Text section:
_____

Re: File with Header not getting indexed

Parameshwara · ‎03-30-2014

[test_header]
INDEXED_EXTRACTIONS = CSV
HEADER_FIELD_LINE_NUMBER = 1
KV_MODE = none
NO_BINARY_CHECK = 1
SHOULD_LINEMERGE = false
pulldown_type = 1
TRANSFORMS-NoHeader = test_header

First file gets indexed accordingly with only the data captured and header ignored, but subsequent files are not indexed at all.

Parameshwara · ‎04-01-2014

At the moment I'm not using crcSalt setting, as mentioned I don't want any possibility of logs being re-indexed.

My working configuration...

PROPS.CONF:
[host::testcsvwithheader]
CHECK_METHOD = entire_md5
HEADER_FIELD_LINE_NUMBER = 1
INDEXED_EXTRACTIONS = CSV
KV_MODE = none
NO_BINARY_CHECK = 1
SHOULD_LINEMERGE = false
pulldown_type = 1
REPORT-AutoHeader = skipheader

INPUTS.CONF
[monitor:///...]
disabled = false
followTail = 0
host = testcsvwithheader
index = test
sourcetype = testcsvwithheader
initCrcLength = 654

Parameshwara · ‎03-31-2014

I'll test out the suggested configuration.

I installed a new instance of Splunk 6.02 on my laptop, created a test app and using the same configurations tried pulling in data for indexing the same set of files. It WORKED! My header is 433 characters. I'm a bit stumped, but feel like this is a bug.

Parameshwara · ‎03-31-2014

[monitor:...]
disabled = false
followTail = 0
host = testheader
index = testheader
sourcetype = testheader

Above is my inputs.conf. I'll check out the "CHECK_METHOD = entire_md5" option, and thanks for pointing out the correct stanza it works with.

marcoscala · ‎03-31-2014

I had a similar problem due to the first 260 chars in the file being alway the same due to long headers.

I solved this in the inputs.conf like this:

[monitor:///........./appdir/SD*.ERR_*.Z]
disabled = false
followTail = 0
sourcetype = my_sourcetype
initCrcLength = 330
crcSalt = <SOURCE>

In my case, we had thousands of file being written in the same "appdir" and severa times the "ERR" files were skipped because of same headers.

_____

Written exercise: In the forum thread above about a file with a header not getting indexed, list every setting name in the monitor stanza that marcoscala posted.

Listing:
_____

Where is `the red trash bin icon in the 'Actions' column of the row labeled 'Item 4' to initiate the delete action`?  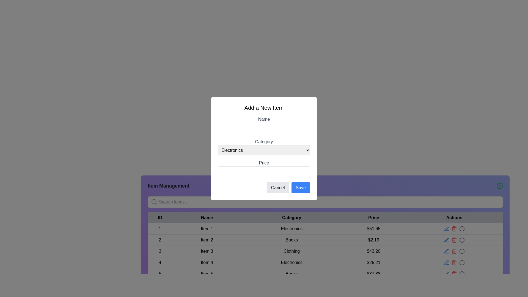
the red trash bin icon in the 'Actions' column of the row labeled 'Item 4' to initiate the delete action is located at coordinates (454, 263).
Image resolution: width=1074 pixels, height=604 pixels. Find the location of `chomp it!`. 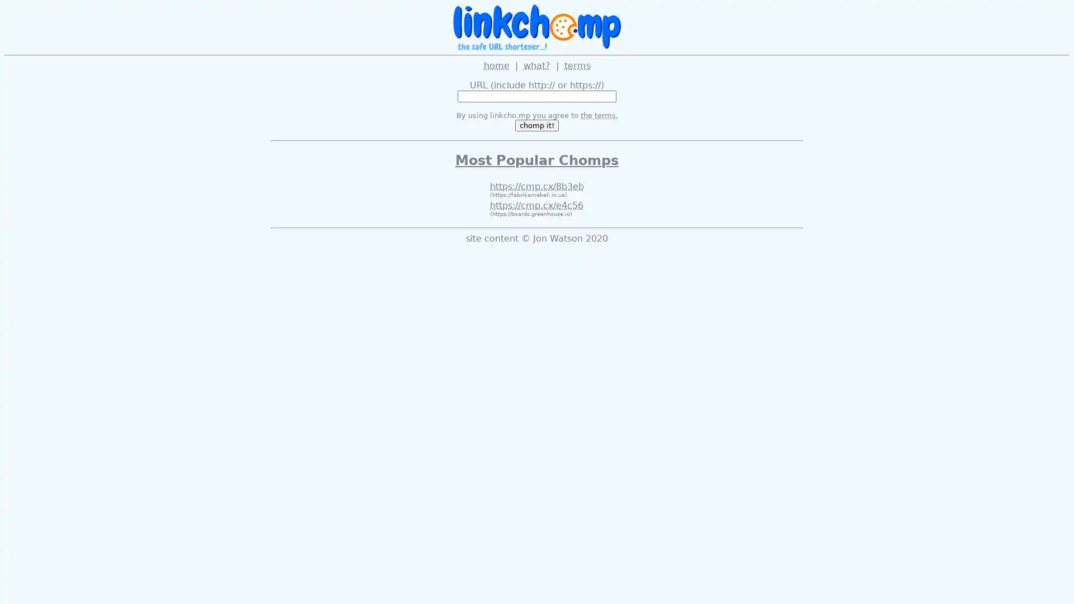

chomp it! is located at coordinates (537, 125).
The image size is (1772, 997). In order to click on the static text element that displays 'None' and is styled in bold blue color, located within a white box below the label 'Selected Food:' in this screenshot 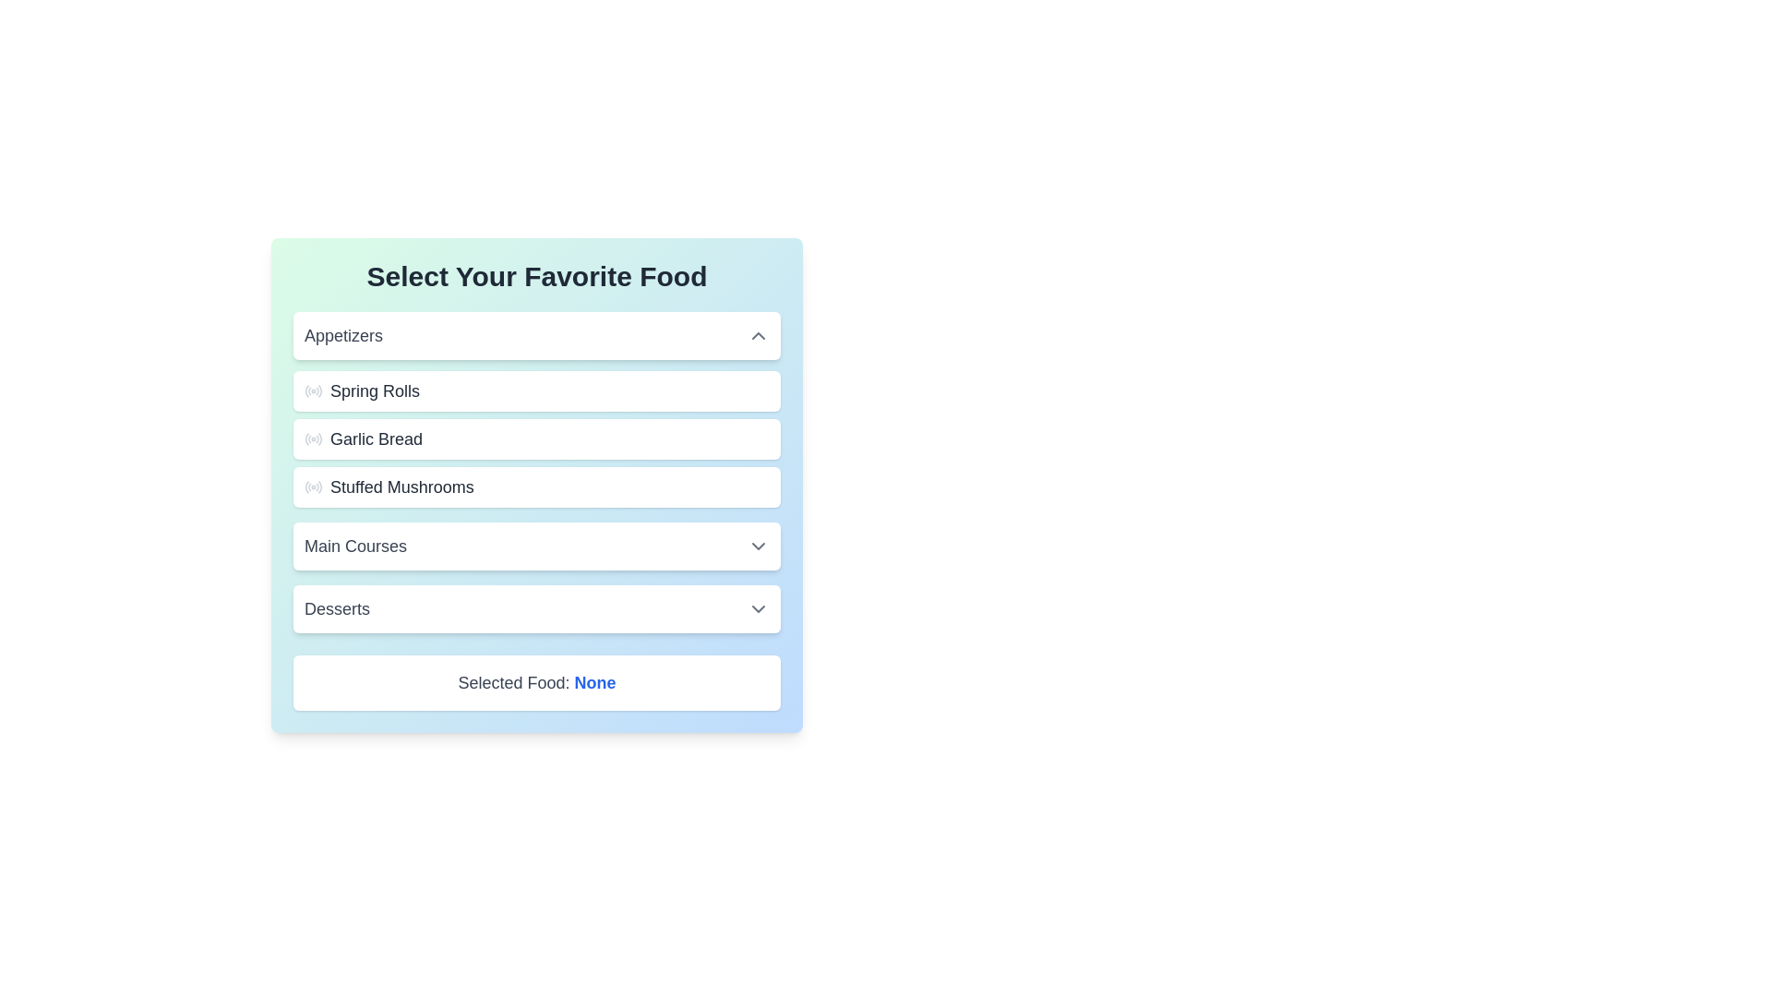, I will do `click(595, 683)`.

_____

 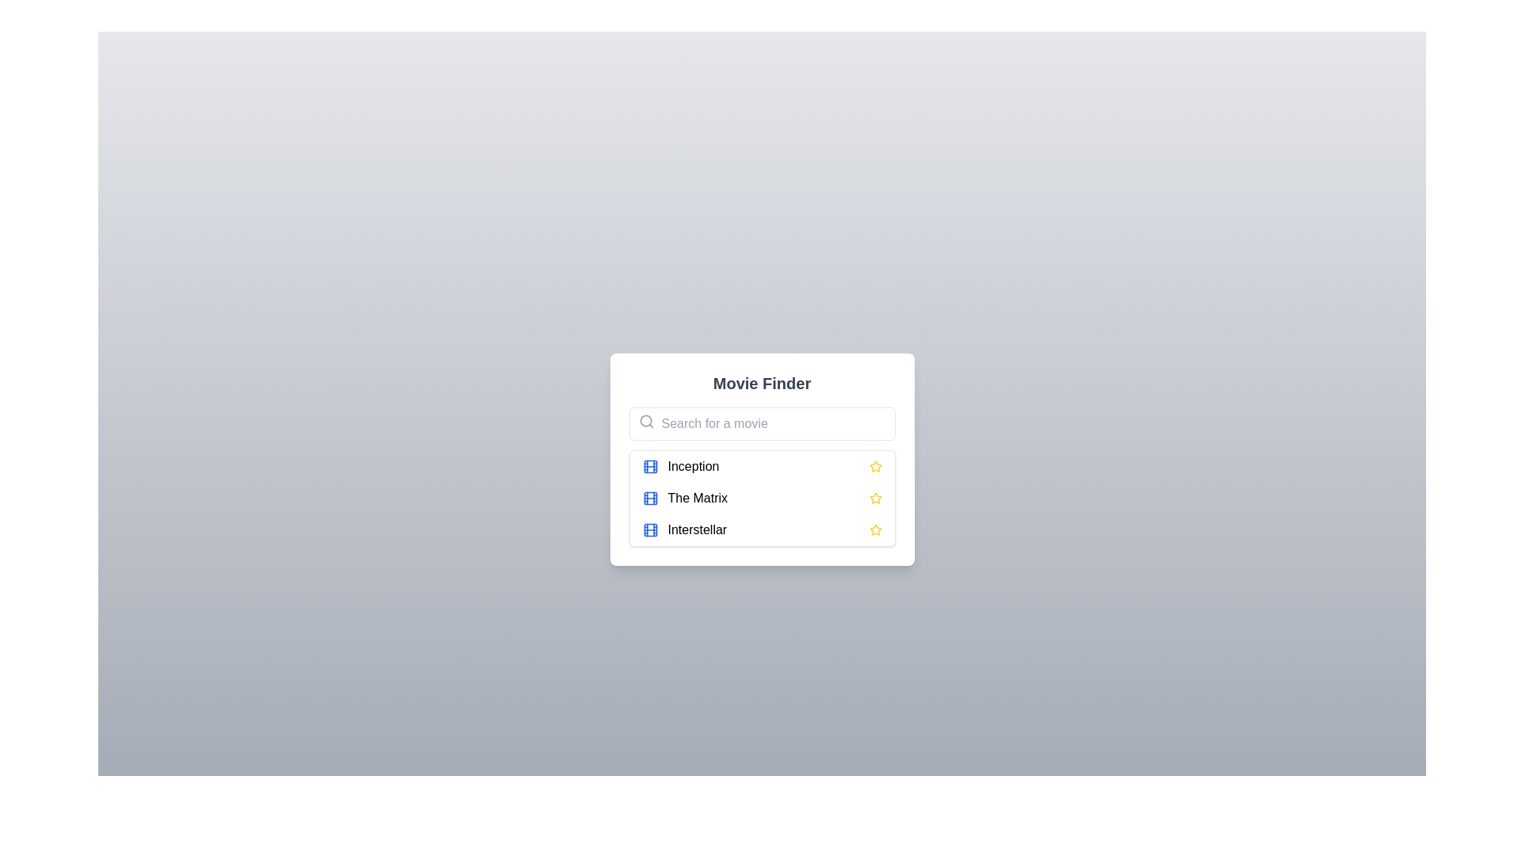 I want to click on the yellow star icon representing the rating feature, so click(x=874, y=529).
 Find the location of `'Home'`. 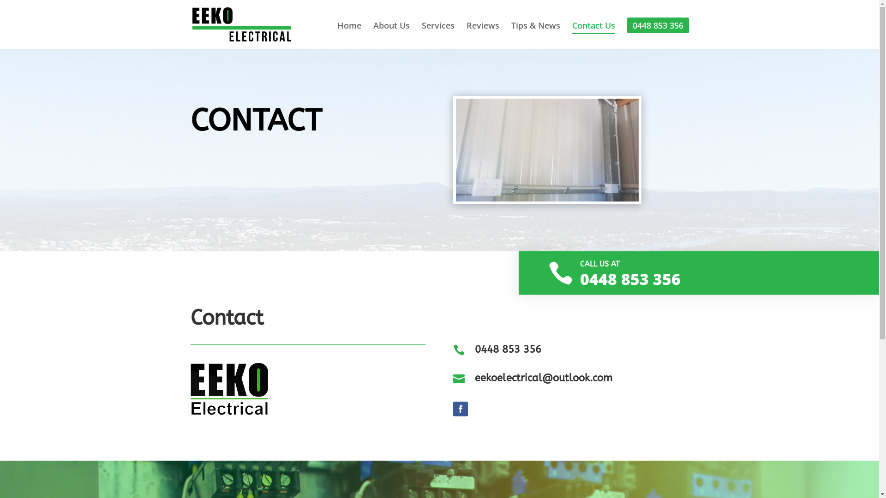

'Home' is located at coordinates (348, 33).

_____

Answer to this problem: disabled, followTail, sourcetype, initCrcLength, crcSalt